O pastor André Valadão afirmou nesta segunda-feira (14), em vídeo, que a Lagoinha Global não geria as contas bancárias da igreja no bairro Belvedere, em Belo Horizonte. A unidade era comandada por Fabiano Zettel e foi alvo de um relatório do Coaf sobre movimentações financeiras consideradas atípicas.
Segundo o Coaf, a conta da igreja no Banco do Brasil movimentou R$ 57,1 milhões entre dezembro de 2024 e dezembro de 2025. O valor é muito acima do faturamento anual presumido da instituição, de R$ 950 mil.
Fabiano Zettel é cunhado do ex-banqueiro Daniel Vorcaro, dono do Banco Master. Investigadores apontam Zettel como operador financeiro do grupo ligado a Vorcaro. O relatório foi enviado à Polícia Federal em fevereiro e tornado público após a quebra de sigilo do caso Master.
“Cada igreja possui sua própria estrutura jurídica, administrativa e financeira”, disse Valadão. Segundo ele, cada unidade cuida de sua contabilidade, contas, receitas e despesas.
O pastor afirmou que “a Lagoinha Global não administra as contas bancárias das igrejas locais, não movimenta seus recursos, não participa da gestão financeira de cada igreja”. Segundo ele, o papel da liderança global é de “cobertura ministerial, discipulado, visão e alinhamento espiritual”.
Valadão disse que sabia de obras na igreja do Belvedere, mas não da dimensão dos valores agora revelados pelas investigações. “O que nós não tínhamos conhecimento era da dimensão dos valores e das movimentações que agora aparecem”, declarou.

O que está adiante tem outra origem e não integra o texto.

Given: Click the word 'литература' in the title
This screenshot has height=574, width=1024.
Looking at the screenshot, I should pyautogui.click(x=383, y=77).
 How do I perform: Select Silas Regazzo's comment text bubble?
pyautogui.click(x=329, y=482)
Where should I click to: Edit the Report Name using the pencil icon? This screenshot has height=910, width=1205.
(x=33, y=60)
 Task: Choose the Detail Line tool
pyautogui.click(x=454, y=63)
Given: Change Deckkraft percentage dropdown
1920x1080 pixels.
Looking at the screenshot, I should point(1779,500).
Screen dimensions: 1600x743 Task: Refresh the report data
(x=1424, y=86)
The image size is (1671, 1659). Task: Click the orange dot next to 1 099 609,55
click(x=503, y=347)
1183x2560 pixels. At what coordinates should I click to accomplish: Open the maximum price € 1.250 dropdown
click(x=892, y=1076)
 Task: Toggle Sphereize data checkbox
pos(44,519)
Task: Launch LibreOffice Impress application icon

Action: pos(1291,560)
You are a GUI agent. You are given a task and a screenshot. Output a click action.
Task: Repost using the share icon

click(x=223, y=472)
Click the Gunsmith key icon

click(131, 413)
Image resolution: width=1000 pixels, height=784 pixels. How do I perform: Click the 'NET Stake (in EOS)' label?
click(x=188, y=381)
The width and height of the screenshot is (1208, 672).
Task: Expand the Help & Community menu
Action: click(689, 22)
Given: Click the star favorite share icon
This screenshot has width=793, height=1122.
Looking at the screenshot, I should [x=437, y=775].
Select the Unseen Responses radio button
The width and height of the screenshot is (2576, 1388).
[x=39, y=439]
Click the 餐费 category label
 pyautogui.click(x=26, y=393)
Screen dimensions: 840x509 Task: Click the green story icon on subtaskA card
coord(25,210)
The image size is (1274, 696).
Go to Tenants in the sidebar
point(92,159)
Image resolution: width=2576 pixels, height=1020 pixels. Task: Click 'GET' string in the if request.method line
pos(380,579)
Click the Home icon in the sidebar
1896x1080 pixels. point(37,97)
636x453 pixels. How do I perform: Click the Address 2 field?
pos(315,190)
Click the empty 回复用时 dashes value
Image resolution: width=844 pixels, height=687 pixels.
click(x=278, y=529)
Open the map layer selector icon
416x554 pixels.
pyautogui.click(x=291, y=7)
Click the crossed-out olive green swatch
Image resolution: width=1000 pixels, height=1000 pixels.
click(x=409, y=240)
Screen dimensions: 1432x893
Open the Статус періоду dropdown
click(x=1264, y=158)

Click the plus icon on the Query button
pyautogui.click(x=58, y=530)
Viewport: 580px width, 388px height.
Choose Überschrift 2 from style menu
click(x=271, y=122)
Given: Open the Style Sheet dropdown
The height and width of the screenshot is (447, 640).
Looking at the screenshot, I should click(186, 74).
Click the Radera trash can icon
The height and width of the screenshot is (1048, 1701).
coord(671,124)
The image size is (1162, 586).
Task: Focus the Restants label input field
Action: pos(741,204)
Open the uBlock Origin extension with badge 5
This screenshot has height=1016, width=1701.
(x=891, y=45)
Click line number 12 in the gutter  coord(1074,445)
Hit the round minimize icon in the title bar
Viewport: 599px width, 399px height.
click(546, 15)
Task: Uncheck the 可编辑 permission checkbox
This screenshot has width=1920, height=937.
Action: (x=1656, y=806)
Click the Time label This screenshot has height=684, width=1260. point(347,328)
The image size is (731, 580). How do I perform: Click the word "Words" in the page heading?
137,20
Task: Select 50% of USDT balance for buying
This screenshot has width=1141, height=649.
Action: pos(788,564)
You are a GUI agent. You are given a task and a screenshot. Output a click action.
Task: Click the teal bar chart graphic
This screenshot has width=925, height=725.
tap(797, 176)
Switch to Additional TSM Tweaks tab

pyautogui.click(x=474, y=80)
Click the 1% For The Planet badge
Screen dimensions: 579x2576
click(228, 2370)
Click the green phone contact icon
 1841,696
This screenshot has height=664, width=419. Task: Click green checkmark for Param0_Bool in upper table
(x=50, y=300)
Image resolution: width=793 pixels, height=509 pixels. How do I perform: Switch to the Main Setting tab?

Ele também afirmou que os recursos usados nas reformas não eram de dízimo, oferta ou contribuição de membros, mas sim “valores captados pelo próprio Fabiano Zettel para investir na melhoria da igreja que ele presidia”.
Zettel foi afastado das funções pastorais em novembro de 2025, quando surgiram as primeiras informações sobre o Banco Master. A unidade do Belvedere encerrou as atividades em 15 de março de 2026.
“A Lagoinha não protege prática errada, não compactuou com a ilegalidade e não tem interesse em impedir que os fatos sejam esclarecidos”, disse o pastor. Ele defendeu que a investigação siga até o fim.
Valadão pediu que “cada pessoa envolvida responda por aquilo que efetivamente fez” e afirmou continuar à frente da instituição, onde atua há 26 anos.